╭─ MATERIALS PROVIDED

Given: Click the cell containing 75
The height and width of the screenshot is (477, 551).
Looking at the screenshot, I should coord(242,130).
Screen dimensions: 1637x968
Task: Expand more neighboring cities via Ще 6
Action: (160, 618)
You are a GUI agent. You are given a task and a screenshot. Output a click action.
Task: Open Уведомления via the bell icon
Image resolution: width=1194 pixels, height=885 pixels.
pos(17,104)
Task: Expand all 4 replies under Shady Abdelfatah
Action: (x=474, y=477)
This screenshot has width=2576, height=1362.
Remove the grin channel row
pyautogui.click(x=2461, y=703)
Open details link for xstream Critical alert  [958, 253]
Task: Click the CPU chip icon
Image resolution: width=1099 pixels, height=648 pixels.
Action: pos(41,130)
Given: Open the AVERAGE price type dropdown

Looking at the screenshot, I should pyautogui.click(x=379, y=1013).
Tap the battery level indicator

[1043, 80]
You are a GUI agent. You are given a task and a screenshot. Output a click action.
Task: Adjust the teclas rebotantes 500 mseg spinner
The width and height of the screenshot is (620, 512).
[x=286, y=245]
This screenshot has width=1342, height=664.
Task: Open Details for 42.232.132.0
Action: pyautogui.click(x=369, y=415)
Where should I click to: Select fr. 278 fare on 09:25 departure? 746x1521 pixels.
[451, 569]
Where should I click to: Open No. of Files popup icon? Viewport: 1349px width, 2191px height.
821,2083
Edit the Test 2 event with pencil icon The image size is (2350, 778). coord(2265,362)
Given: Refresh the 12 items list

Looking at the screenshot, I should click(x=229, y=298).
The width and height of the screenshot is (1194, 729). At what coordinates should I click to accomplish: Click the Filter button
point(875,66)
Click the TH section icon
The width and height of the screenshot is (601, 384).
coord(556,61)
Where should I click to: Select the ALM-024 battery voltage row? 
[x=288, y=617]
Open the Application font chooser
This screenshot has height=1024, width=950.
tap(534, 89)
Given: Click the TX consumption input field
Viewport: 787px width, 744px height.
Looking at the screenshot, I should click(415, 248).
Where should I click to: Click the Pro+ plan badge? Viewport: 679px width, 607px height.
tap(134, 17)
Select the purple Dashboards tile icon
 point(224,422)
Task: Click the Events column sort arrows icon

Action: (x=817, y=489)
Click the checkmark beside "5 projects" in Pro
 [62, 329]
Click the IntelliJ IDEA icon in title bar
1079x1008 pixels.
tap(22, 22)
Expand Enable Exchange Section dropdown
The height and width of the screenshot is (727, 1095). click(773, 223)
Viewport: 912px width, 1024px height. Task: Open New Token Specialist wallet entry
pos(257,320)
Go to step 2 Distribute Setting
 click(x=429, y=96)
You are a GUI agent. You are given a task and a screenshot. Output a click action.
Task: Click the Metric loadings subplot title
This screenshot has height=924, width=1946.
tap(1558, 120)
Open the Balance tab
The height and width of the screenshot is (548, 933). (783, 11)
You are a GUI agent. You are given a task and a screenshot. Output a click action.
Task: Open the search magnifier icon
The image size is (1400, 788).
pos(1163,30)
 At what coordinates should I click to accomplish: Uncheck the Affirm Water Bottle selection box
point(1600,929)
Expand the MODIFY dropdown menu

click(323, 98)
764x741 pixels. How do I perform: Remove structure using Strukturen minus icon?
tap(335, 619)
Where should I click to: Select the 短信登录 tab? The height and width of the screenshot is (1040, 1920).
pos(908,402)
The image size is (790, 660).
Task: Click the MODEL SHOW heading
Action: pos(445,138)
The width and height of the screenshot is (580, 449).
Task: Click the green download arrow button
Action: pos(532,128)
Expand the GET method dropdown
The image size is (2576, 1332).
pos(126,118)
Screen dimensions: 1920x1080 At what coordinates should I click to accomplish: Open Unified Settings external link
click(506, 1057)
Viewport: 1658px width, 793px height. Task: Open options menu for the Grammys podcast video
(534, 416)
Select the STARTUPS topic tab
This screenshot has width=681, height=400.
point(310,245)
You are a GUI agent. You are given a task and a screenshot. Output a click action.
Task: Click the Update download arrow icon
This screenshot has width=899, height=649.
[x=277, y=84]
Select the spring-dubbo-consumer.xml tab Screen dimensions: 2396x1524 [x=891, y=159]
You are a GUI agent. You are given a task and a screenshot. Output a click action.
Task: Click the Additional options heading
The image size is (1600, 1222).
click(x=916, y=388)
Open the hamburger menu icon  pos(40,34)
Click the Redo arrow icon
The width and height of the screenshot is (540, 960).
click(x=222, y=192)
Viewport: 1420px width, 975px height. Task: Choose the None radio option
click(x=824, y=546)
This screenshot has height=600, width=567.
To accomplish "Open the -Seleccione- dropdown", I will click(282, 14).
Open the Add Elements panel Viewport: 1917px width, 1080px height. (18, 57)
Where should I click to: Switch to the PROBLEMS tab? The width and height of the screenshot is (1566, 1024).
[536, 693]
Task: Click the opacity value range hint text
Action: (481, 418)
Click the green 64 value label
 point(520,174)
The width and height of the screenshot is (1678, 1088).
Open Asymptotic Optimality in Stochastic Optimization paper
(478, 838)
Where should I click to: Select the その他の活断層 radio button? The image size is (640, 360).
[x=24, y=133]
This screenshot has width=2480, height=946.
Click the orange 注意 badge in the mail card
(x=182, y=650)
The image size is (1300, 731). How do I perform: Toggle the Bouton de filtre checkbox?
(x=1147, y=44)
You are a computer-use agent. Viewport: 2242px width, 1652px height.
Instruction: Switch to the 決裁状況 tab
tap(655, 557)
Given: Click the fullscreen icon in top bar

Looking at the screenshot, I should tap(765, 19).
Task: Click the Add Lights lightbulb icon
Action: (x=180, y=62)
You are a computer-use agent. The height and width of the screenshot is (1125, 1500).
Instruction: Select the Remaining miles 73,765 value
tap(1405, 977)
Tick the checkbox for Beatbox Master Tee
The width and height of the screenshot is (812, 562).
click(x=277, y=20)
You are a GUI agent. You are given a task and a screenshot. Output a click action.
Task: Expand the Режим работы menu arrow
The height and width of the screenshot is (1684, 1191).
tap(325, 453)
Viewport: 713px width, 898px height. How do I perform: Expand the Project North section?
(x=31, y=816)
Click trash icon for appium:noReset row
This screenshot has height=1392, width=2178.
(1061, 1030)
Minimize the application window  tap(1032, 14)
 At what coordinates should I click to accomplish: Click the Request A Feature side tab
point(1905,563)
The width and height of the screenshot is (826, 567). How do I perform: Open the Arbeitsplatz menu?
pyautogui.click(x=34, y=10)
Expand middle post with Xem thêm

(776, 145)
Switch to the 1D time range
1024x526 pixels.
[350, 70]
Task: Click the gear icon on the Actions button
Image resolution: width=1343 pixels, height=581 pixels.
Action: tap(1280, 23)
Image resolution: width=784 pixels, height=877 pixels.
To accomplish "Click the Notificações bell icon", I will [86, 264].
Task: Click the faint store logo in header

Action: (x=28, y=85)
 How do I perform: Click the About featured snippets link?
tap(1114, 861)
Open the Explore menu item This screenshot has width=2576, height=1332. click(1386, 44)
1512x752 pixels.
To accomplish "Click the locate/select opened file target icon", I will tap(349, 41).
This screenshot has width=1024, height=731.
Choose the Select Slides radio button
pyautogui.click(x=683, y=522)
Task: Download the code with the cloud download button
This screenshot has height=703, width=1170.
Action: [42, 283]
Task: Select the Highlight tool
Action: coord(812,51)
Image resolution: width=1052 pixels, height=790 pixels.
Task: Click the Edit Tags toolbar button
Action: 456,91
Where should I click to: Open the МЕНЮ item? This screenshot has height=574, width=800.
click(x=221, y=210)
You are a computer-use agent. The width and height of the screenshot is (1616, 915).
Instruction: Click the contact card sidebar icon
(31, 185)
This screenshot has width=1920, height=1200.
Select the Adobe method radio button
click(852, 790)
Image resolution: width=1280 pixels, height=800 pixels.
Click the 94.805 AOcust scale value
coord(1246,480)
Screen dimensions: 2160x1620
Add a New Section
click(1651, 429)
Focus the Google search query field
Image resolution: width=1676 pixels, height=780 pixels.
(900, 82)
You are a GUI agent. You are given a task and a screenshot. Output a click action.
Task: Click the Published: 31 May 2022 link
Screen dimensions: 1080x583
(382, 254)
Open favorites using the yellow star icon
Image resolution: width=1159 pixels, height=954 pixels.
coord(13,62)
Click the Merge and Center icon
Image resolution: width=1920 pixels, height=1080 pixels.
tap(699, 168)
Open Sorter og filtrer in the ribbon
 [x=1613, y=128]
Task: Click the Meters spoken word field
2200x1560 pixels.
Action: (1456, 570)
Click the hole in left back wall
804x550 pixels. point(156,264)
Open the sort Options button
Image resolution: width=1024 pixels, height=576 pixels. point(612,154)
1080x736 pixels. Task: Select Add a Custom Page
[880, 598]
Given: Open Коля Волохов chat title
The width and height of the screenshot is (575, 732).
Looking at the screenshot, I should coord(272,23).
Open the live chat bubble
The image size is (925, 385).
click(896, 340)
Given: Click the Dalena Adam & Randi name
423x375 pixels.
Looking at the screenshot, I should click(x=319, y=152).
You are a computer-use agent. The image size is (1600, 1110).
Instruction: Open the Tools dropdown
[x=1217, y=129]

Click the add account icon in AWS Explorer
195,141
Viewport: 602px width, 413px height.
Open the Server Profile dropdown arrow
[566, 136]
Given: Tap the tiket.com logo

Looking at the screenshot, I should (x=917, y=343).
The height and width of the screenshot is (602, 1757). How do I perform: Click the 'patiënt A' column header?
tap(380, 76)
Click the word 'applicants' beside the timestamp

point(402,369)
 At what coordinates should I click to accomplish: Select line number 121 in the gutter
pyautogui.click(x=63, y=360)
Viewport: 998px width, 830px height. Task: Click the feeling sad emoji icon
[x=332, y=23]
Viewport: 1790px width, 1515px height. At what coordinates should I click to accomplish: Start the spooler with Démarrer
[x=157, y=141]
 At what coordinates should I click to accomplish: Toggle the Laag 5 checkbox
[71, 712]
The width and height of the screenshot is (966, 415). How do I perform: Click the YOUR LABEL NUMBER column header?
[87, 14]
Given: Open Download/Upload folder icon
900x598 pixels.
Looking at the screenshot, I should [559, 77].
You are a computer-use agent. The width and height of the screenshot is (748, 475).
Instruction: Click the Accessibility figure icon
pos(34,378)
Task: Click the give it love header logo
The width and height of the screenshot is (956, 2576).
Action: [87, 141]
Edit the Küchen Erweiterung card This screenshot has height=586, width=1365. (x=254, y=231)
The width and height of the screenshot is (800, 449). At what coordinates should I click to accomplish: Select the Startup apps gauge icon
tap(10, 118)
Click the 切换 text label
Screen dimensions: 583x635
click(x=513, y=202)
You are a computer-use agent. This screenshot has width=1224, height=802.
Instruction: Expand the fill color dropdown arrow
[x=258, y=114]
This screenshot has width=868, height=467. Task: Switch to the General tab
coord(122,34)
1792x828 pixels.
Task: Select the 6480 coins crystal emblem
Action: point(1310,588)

╰─

* _PROBLEM TO SOLVE_: Rewrite the part that opens with the line containing "Where should I click to: Select fr." and closes with the line containing "Action: (x=817, y=489)", replacing "icon" with "symbol" and leaving everything else unchanged. Give only those lines.

* _SOLUTION TO THIS EXERCISE_:
Where should I click to: Select fr. 278 fare on 09:25 departure? 746x1521 pixels.
[451, 569]
Where should I click to: Open No. of Files popup symbol? Viewport: 1349px width, 2191px height.
821,2083
Edit the Test 2 event with pencil symbol The image size is (2350, 778). coord(2265,362)
Given: Refresh the 12 items list

Looking at the screenshot, I should click(x=229, y=298).
The width and height of the screenshot is (1194, 729). At what coordinates should I click to accomplish: Click the Filter button
point(875,66)
Click the TH section symbol
The width and height of the screenshot is (601, 384).
coord(556,61)
Where should I click to: Select the ALM-024 battery voltage row? 
[x=288, y=617]
Open the Application font chooser
This screenshot has height=1024, width=950.
tap(534, 89)
Given: Click the TX consumption input field
Viewport: 787px width, 744px height.
Looking at the screenshot, I should click(415, 248).
Where should I click to: Click the Pro+ plan badge? Viewport: 679px width, 607px height.
tap(134, 17)
Select the purple Dashboards tile symbol
 point(224,422)
Task: Click the Events column sort arrows symbol

Action: (x=817, y=489)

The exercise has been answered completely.